Paleoptera and Neoptera are the winged orders of insects that differ by the presence of hardened body parts called sclerites. also in neoptera muscles that allow their wings to fold flat over the abdomen. Neoptera can be further divided into incomplete metamorphosis-based (Polyneoptera and Paraneoptera) and complete metamorphosis-based groups. It has proven difficult to clarify the relationships between the orders in Polyneoptera, as new knowledge is constantly emerging that requires a revision of the taxa. For example, Paraneoptera has been found to be more closely related to Endopterygota than to the rest of the Exopterygota. The latest molecular finding that the traditional louse orders Mallophaga and Anoplura originate from Psocoptera has led to the new taxon Psocodea. It has been suggested that Phasmatodea and Embiidina form eukinolabia. It is believed that Mantodea, Blattodea, and Isoptera form a monophyletic group called Dictyoptera.

It is likely that Exopterygota is paraphyletic with respect to Endopterygota. Controversial issues include Strepsiptera and Diptera, which have been grouped together as Halteria due to a reduction in one of the pairs of wings - a position that is not well supported in the entomological community. The Neuropterida are often grouped or split according to the whims of the taxonomist. It is believed that fleas are now closely related to boride mecopterans. Many questions still need to be answered when it comes to basic relationships between endopterygotic orders, especially Hymenoptera.

The study of the classification or taxonomy of an insect is called systematic entomology. When working with a more specific order or even a family, the term can also be made specific to that order or family, for example systematic dipterology.

Early evidence

The oldest definitive insect fossil is the Devonian Rhyniognatha hirsti , which is estimated to be 396 to 407 million years old. This species already possessed dicondylic mandibles, a trait associated with winged insects, suggesting that wings may have already developed by this point. The first insects, for example, probably appeared earlier in the Silurian period.

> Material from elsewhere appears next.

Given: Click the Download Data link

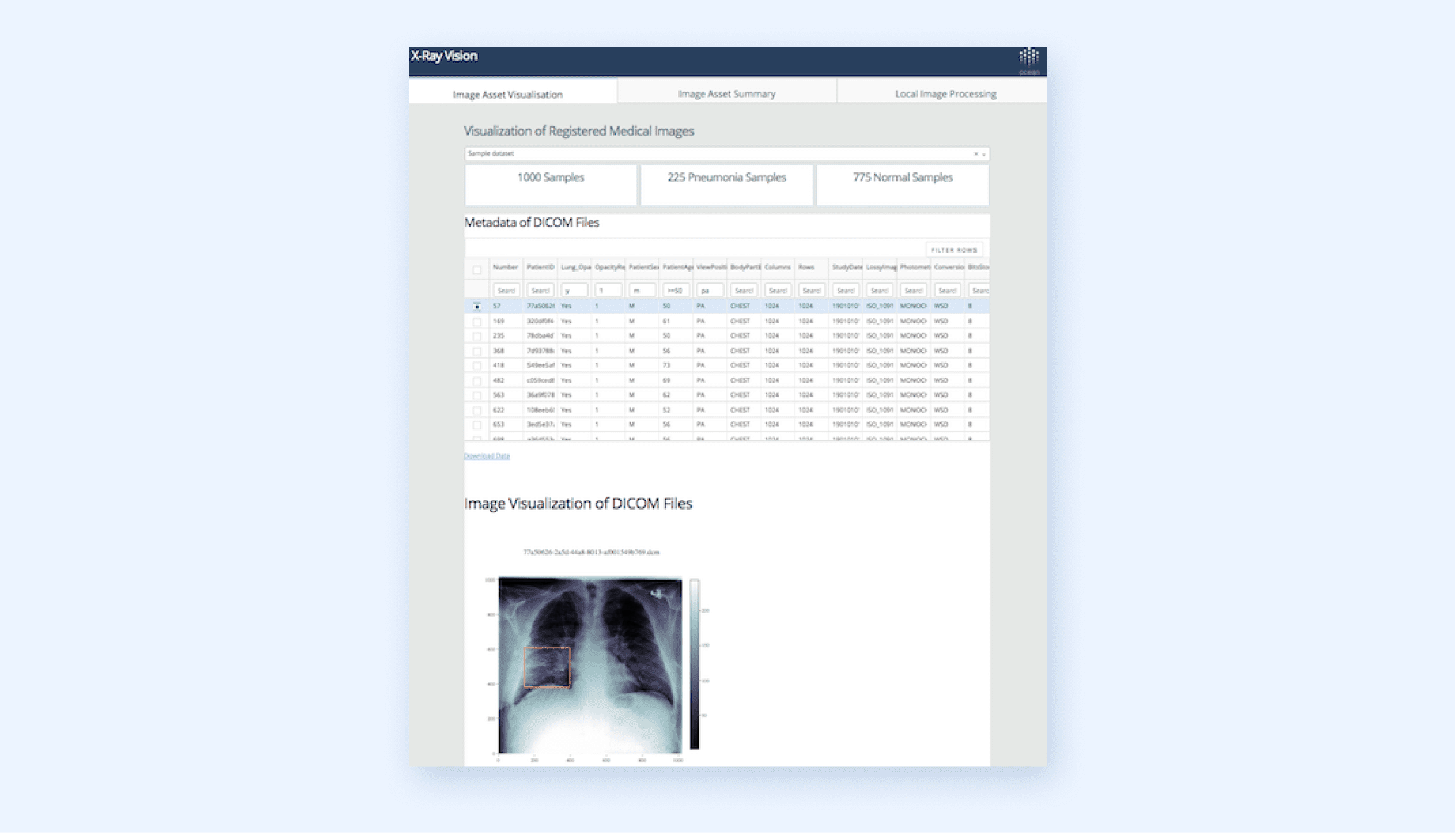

The subclass Apterygota (wingless insects) is now considered artificial, since the silverfish (order Thysanura) are more closely related to pterygota (winged insects) than to bristle tails (order Archeognatha). For example, just like flying insects, Thysanura have so-called dicondylic mandibles, while Archaeognatha have monocondylic mandibles. The reason for their resemblance is not that they are particularly closely related, but that both have retained a primitive and original anatomy to a much greater extent than the winged insects. The most primitive order of flying insects, the mayflies (Ephemeroptera), are also those most morphologically and physiologically similar to these wingless insects. Some mayfly nymphs resemble water thysanurans.

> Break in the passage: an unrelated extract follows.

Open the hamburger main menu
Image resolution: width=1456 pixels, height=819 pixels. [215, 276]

Modern Archaeognatha and Thysanura still have rudimentary appendages on their abdomen called pegs, while more primitive and extinct insects known as monura had much more developed abdominal appendages. The belly and chest segments of the earliest terrestrial ancestor of the insects would have been more similar than they are today, and the head had well-developed compound eyes and long antennae. Your height is not yet known. Since the most primitive group today, Archaeognatha, are most abundant near the coast, it could mean that this was the type of habitat where the ancestors of the insects became terrestrial. But this specialization in coastal niches could also have a secondary origin, as could their jumping locomotion, as it is the crawling Thysanura that can be considered most original (plesiomorphic). If you look at how primitive cheliceratan book gills (still seen in horseshoe crabs) evolved into book lungs in primitive spiders and eventually trachea in more advanced spiders (most of them still have a pair of book lungs intact), it is possible to die Insect trachea was formed in a similar manner, with the gills at the base of their limbs modified.